§ **Given records**:
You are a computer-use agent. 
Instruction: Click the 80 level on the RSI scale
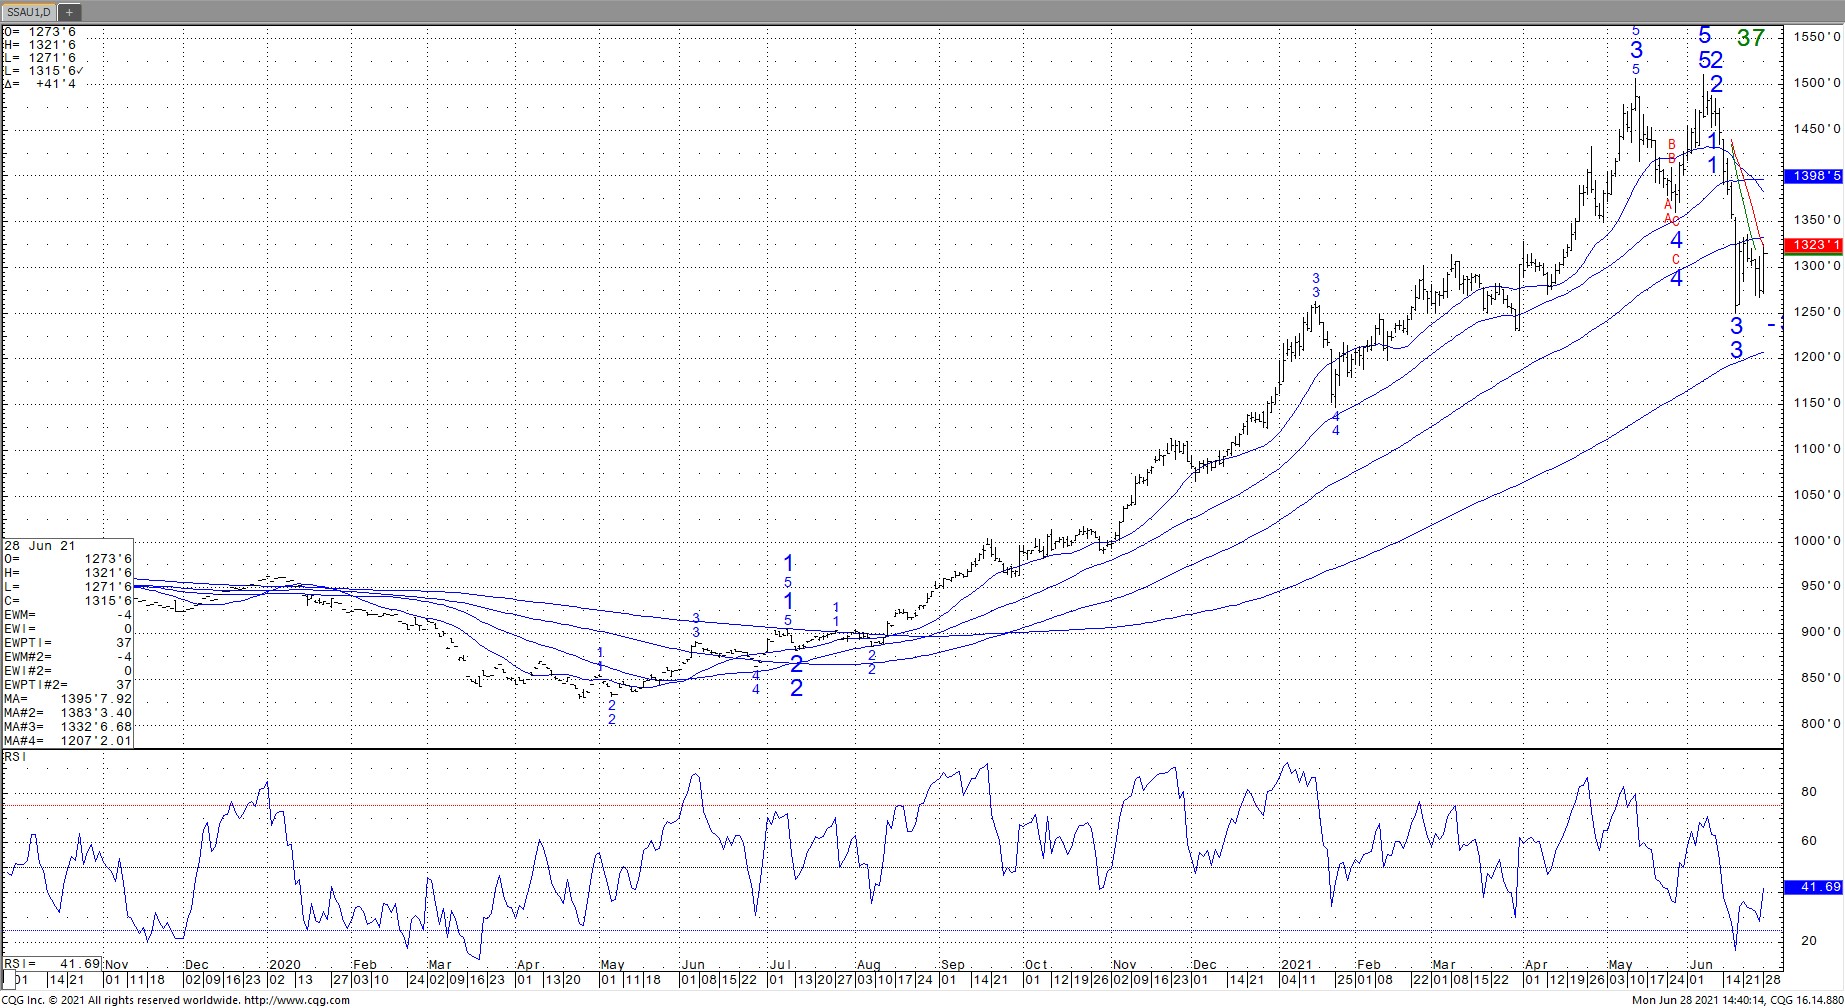(1808, 792)
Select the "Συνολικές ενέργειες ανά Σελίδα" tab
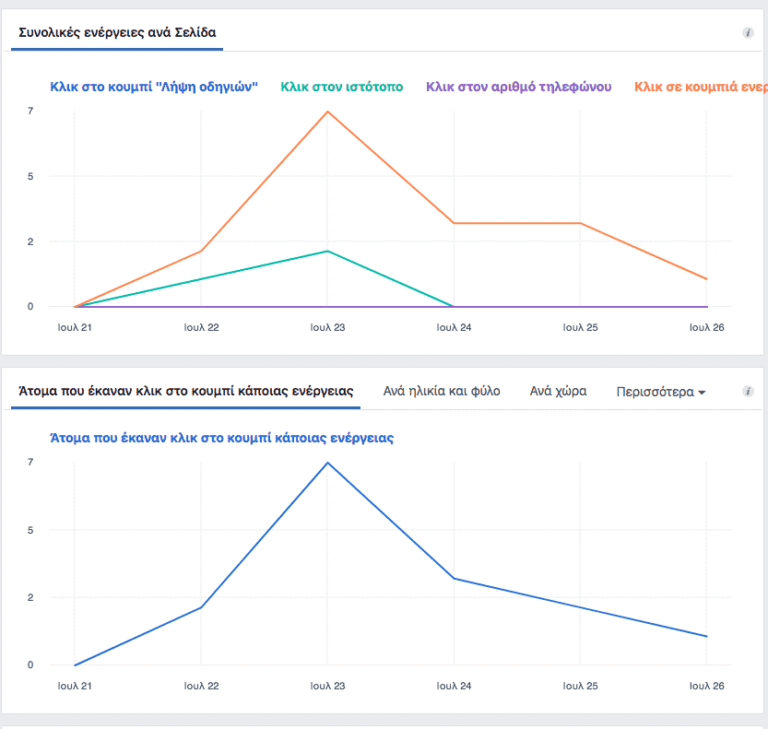Viewport: 768px width, 729px height. point(118,33)
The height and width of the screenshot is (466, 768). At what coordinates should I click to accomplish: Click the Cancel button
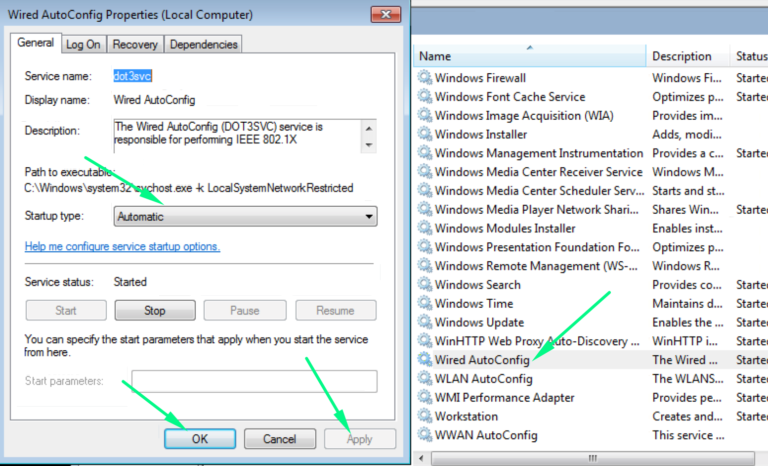click(279, 439)
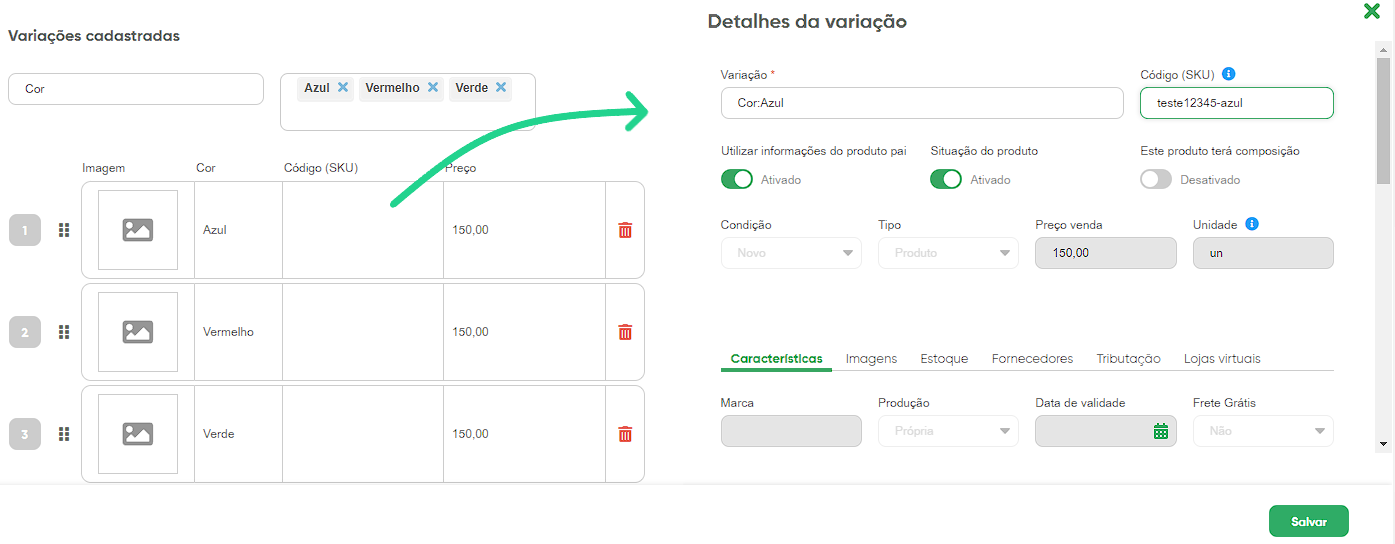Enable Este produto terá composição

coord(1156,179)
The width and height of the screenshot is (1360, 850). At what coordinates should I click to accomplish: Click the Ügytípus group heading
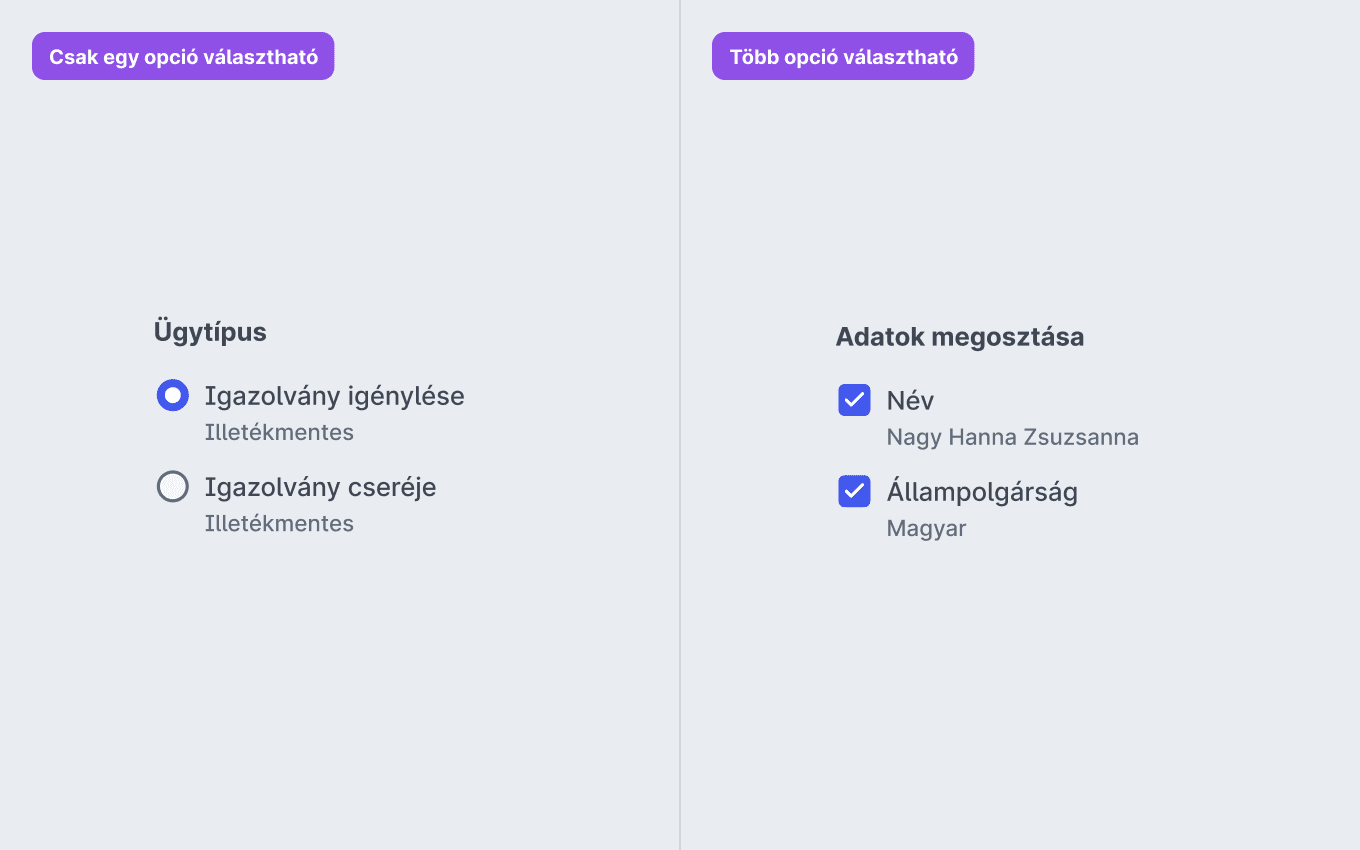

§ **Task description**: A verbatim copy of every entry above, with no pictures, is the expected output.

§ **Expected output**:
You are a computer-use agent. 
Instruction: Click the 80 level on the RSI scale
(1808, 792)
Select the "Συνολικές ενέργειες ανά Σελίδα" tab
Viewport: 768px width, 729px height. point(118,33)
The height and width of the screenshot is (466, 768). At what coordinates should I click to accomplish: Click the Cancel button
click(279, 439)
Enable Este produto terá composição

coord(1156,179)
The width and height of the screenshot is (1360, 850). At what coordinates should I click to accomplish: Click the Ügytípus group heading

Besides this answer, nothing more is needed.